Stored data entries
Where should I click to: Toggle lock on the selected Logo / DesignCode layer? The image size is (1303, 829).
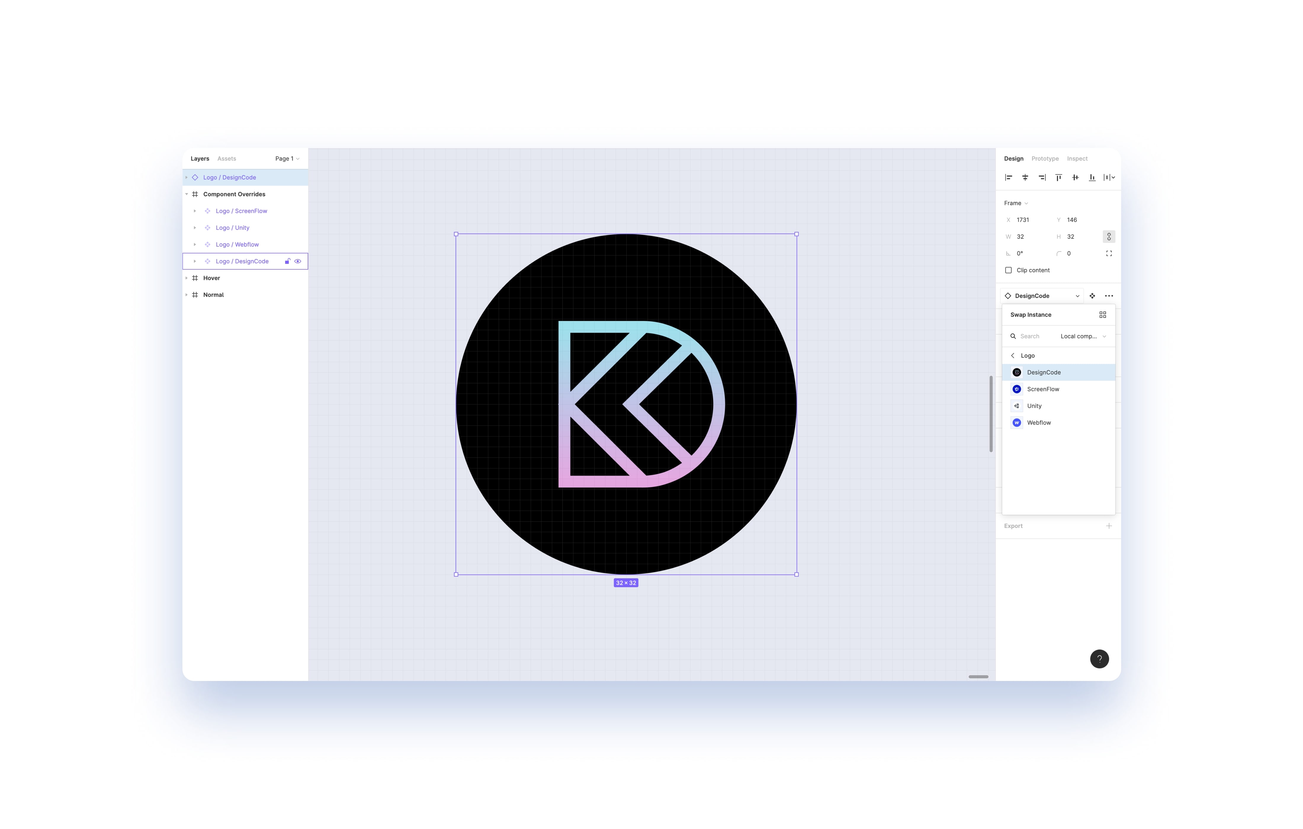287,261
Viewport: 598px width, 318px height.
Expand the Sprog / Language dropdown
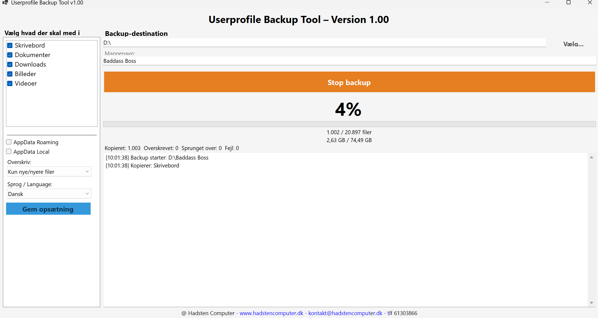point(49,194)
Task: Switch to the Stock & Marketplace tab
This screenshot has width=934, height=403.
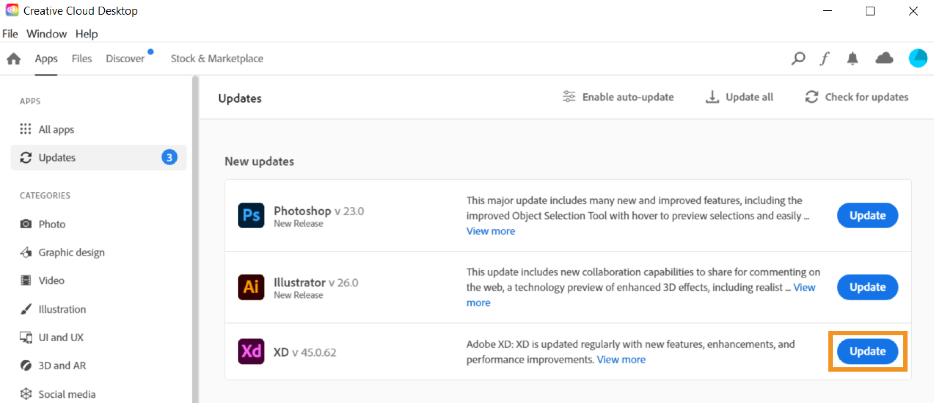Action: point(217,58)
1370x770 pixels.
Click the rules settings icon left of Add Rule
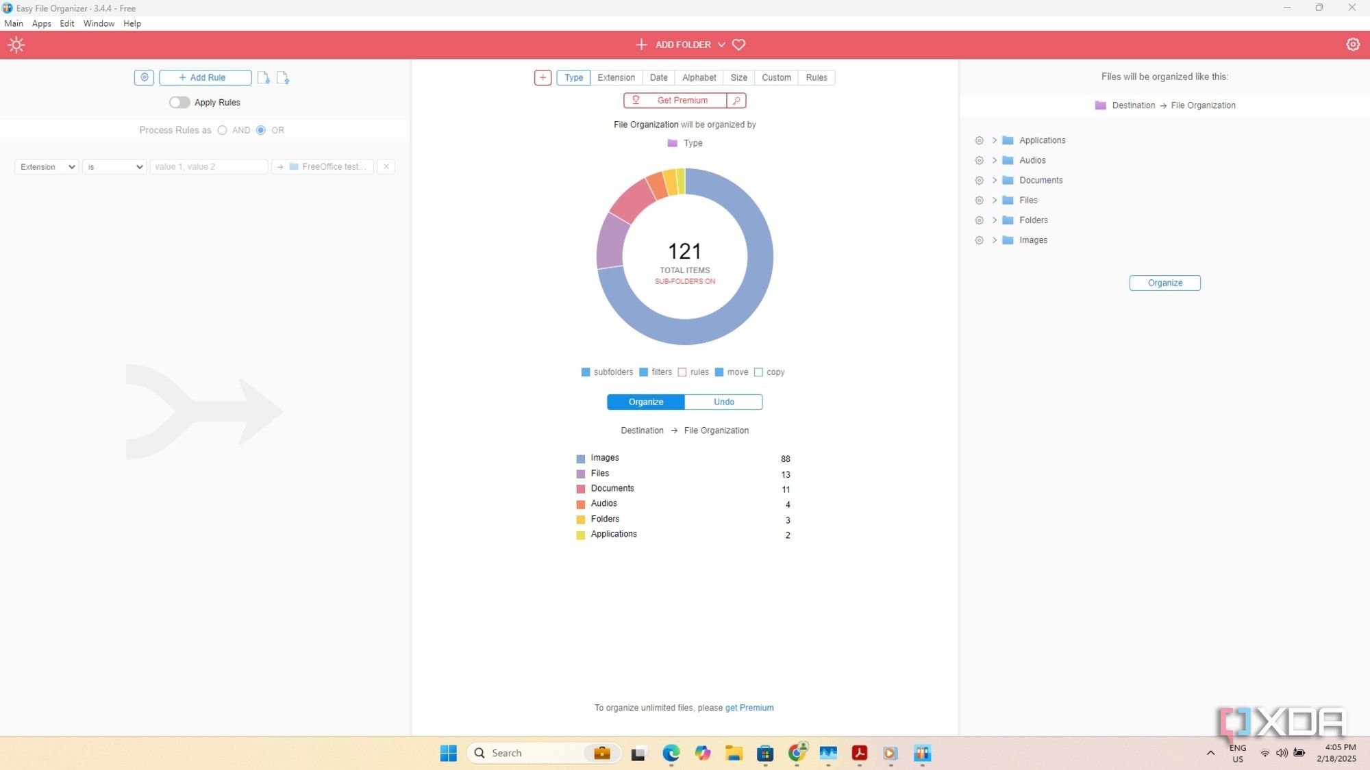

[Activity]: What is needed is an exact restatement of every line from the one containing "Viewport: 598px width, 318px height." through the last line of the records, pictures left out.

[Response]:
Viewport: 598px width, 318px height.
Expand the Sprog / Language dropdown
point(49,194)
Task: Switch to the Stock & Marketplace tab
This screenshot has width=934, height=403.
Action: point(217,58)
1370x770 pixels.
Click the rules settings icon left of Add Rule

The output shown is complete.